Compared with car-obsessed California, Manhattan is like visiting an entirely different country (an impression not helped by the incredible ethnic variations of the cab drivers). It's very much like the city depicted in the film Dark City: there are posters for nice places in travel agents' windows, but instead of being fake like in Dark City, they are simply inaccessible. This may well explain why New Yorkers rarely talk about anything except their traffic-logged island.

Not that there isn't some fabulous car spotting to be done here. I saw more late model Rolls Royce on the streets than the dealership in Sydney has seen in 20 years. The occasional, pristine, classic US muscle car could be seen hulking around business districts. Japanese cars are almost non-existent (eaten by the Crown Vics, I think). When you do see one, the paint is flat, all four corners are stoved, some sort of monster sound system has been installed and the occupants look like they paid for the stereo with an occupation somewhere south of lawful. Most natives of Manhattan don't own a car and don't want to. I don't blame them: there's nowhere to park, or the parking fees would pay your mortgage (except, of course, in Manhattan, where your mortgage would easily buy four adjoining mansions in Double Bay).

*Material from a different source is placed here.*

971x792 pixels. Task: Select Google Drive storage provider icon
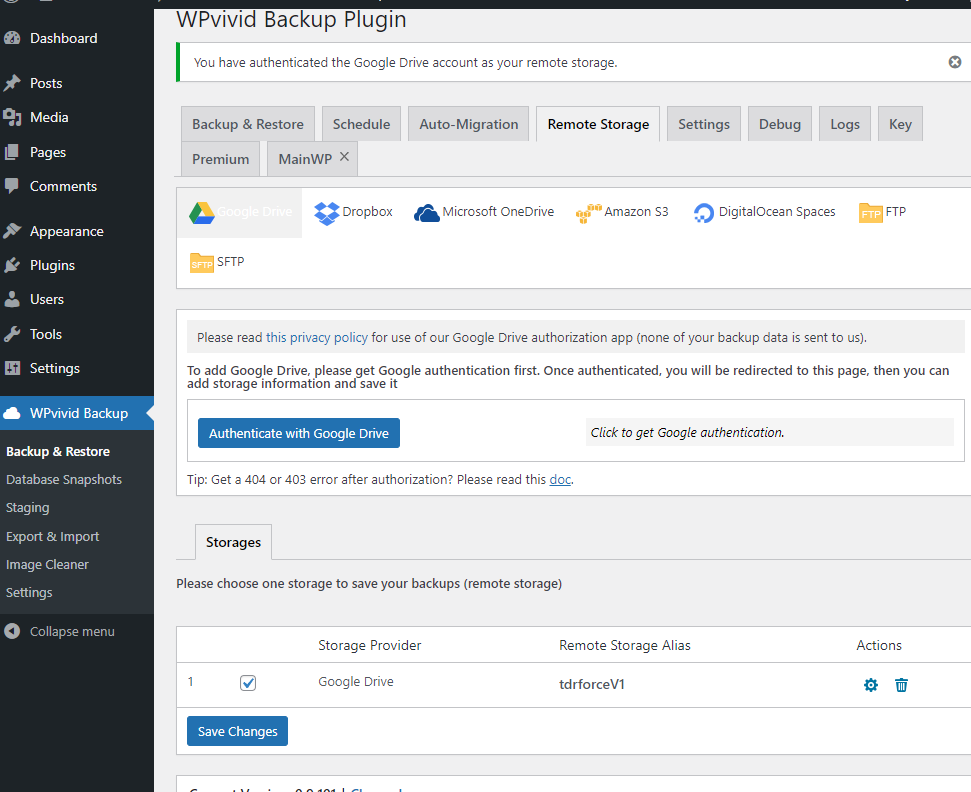(x=202, y=212)

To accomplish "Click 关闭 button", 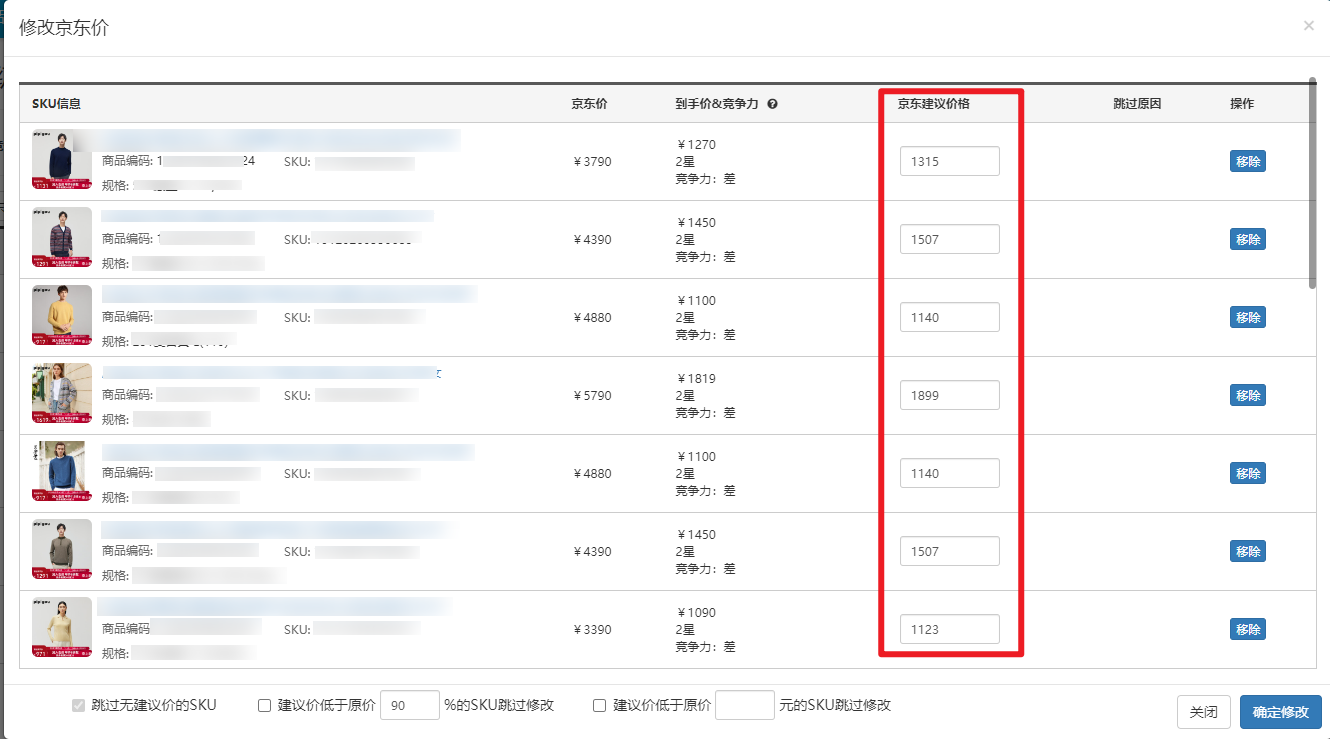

The car is not a status symbol here. There are plenty of long, white "Krystal" stretched limousines in the classic US style, but all sorts of worthless slobs pile out of them. Cars are for people from the suburbs: New Jersey or Hoboken. People of no class or distinction, who have no appreciation for the myriad of entertainment and fine dining that Manhattan has to offer. Manhattanites are, of course, dead wrong in their assessment. Their desires to leave Manhattan any old time they like have been repressed by the sheer difficulty of doing so. No car means trying to get a cab, or getting on a train. You are suddenly subject to the whims of car-horn worshipping madmen, the rule of law that stops black cabs picking you up on instant demand, or the vagaries of train and bus schedules. Not that New York isn't fun, it's that there are only so many variations on the delivery of food and booze that even I got bored after a week. Even that old standby, gardening (a task reserved for when your Alfa is broken and you can't get parts) isn't available to the citizens of Manhattan, as there's no room for a garden except one big, huge one you aren't allowed to dig up - Central Park.

This leaves walking as the only personal transport freedom. You can walk anywhere you like, and often have to. You see a lot of interesting stuff, a lot of pointlessly expensive stuff (only somebody who doesn't own a car could possibly yearn for an $11,000USD white gold Rolex wristwatch), a lot of strange people (in Central Park, a hippy man wearing a dress, smoking a Bob Marley sized joint and smiling at everybody - as you would I suppose), and a lot of parked cars with people getting out and finishing their journey on foot, the vehicle parked 20 blocks from their eventual destination. I don't mind walking, but I hated having no choice about it for two weeks.

For all the hassle of owning a car (from repair bills to extortionate taxes to worrying about having the thing stolen or disfigured by a key-wielding simpleton), the simple peace of mind that comes from being able to transport yourself wherever you like, whenever you like is pretty hard to live without once you're used to it. Except when you're drunk. Taxi!